Remove as much as possible by hand, a stick will help with this, twist the stick so the weed wraps around it & you will be surprised how much you can get out!


----------



## logi-cat (2 Sep 2011)

Add more plants, i don't know if you have a UV light or not but if you don't that is a definite.


----------



## martin-green (2 Sep 2011)

hi logi-cat, sorry, I do not agree. 

willow-puss did say its a "nature" pond


			
				willow-puss said:
			
		

> ....... have a small "nature" pond


By its definition a nature / natural pond has no pump, U.V. or filter.

Blanket weed feeds on the ponds "neutriants", a U.V. will be a complete waste of time and money since it does not affect the pond "neutriants".

Koi pond keepers who have some of the biggest U.V.s available for ponds also still suffer from blanket weed occasionaly, and as foxfish said, the best (and its cheap) way to remove it is with a stick.


----------



## dw1305 (2 Sep 2011)

Hi all,
Strangely enough a U.V. light is absolutely brilliant for encouraging "filamentous algae", they remove the floating phytoplankton ("green water") and leave the nutrients in place, it is blanket weed heaven.

If you have alkaline water in your pond you will have "Blanket Weed" type algae, what ever you do.

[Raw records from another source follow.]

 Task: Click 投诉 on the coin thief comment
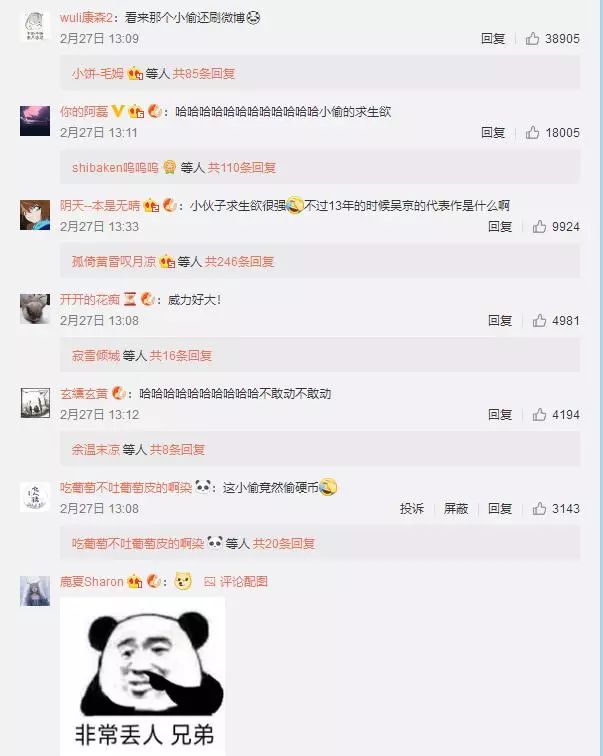pyautogui.click(x=412, y=509)
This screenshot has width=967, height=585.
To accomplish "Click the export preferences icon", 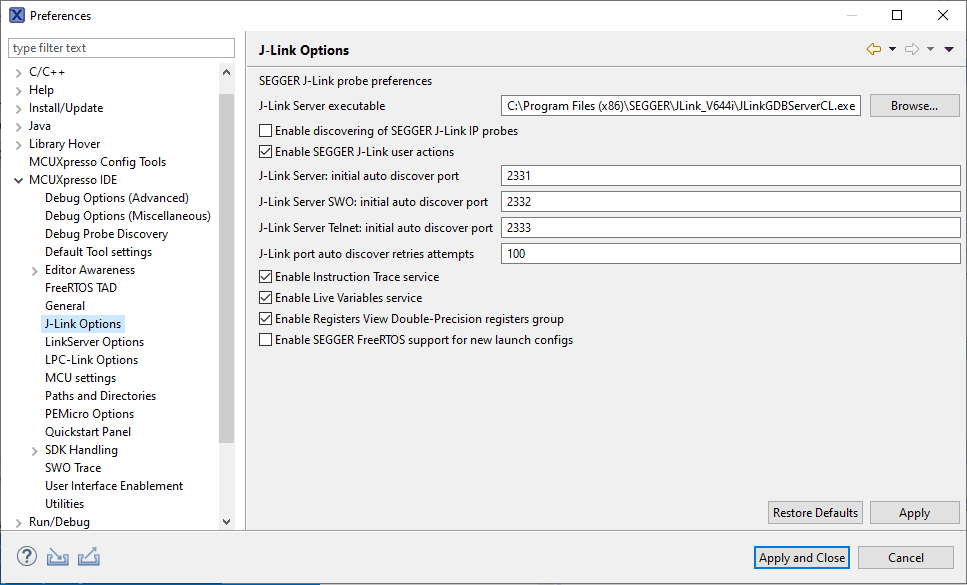I will click(88, 557).
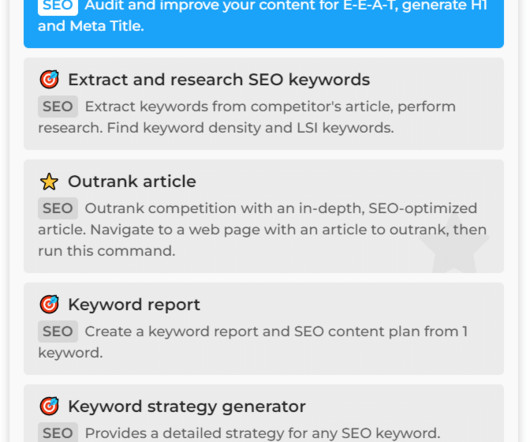
Task: Open the Keyword strategy generator heading
Action: click(187, 406)

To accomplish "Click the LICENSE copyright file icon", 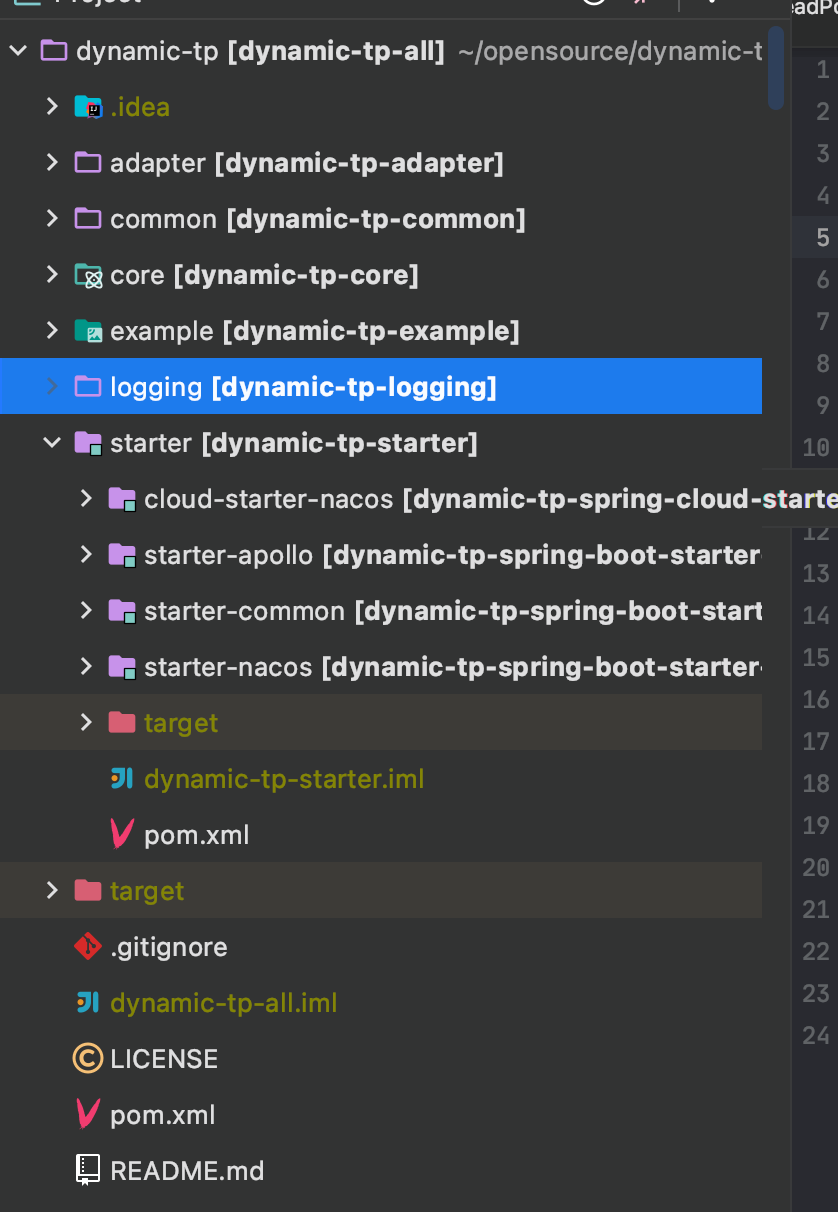I will point(89,1059).
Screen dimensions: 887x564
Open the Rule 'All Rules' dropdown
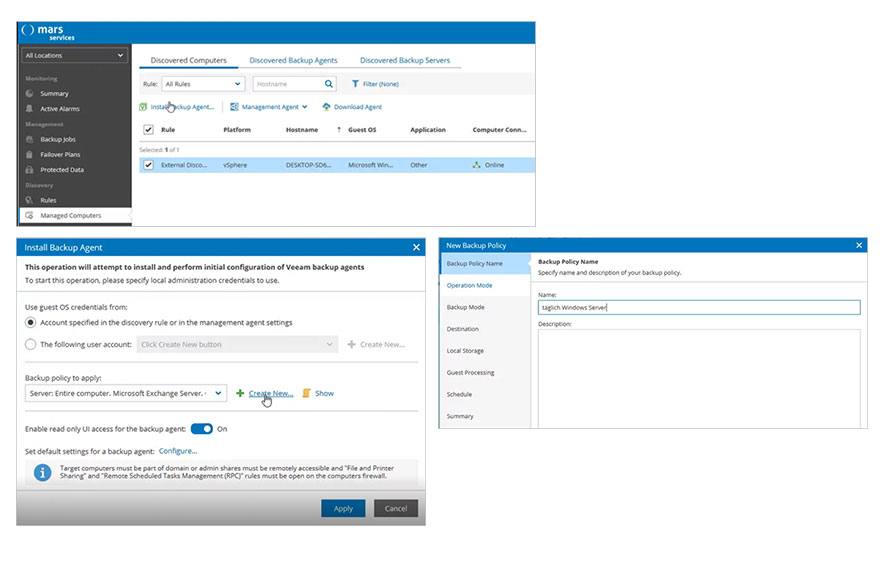(x=203, y=85)
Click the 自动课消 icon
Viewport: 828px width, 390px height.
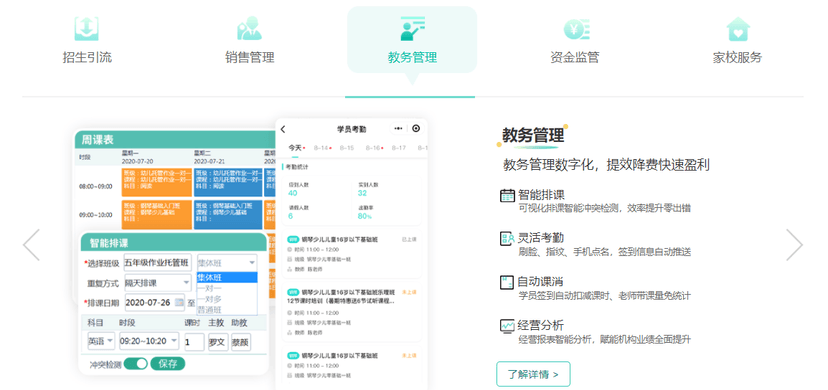click(507, 282)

It is an entirely natural phenomenon and not damaging to the pond fauna, and it is only if you have a complete coverage that it is likely to be fuelled by excess nutrients and may cause problems when it decays, as light levels fall in the autumn.

The best option is very careful removal of the early flush in the spring and then to ignore it, as it is a key nursery area for many invertebrates (and newt tadpoles etc), and continual removal is actively damaging to the ecology of the pond.

If your pond is shallow (which you want) this will exacerbate the "problem" as the water will warm quickly and the light will reach the layer of filamentous algae on the bottom, triggering photosynthesis, producing O2 bubbles which are retained in the matrix of filaments, and causing the whole mass to float to the surface. If you can shade the surface, and have lots of emergent plants with access to atmospheric CO2, the "problem" will be very much reduced.

Even though it sounds a bit strange a wildlife pond should have relatively little open water, and areas that dry out etc, it is the structures in shallow water that supports the vast majority of the biodiversity.

Have a look here: <http://www.pondconservation.org.uk/>.

cheers Darrel


----------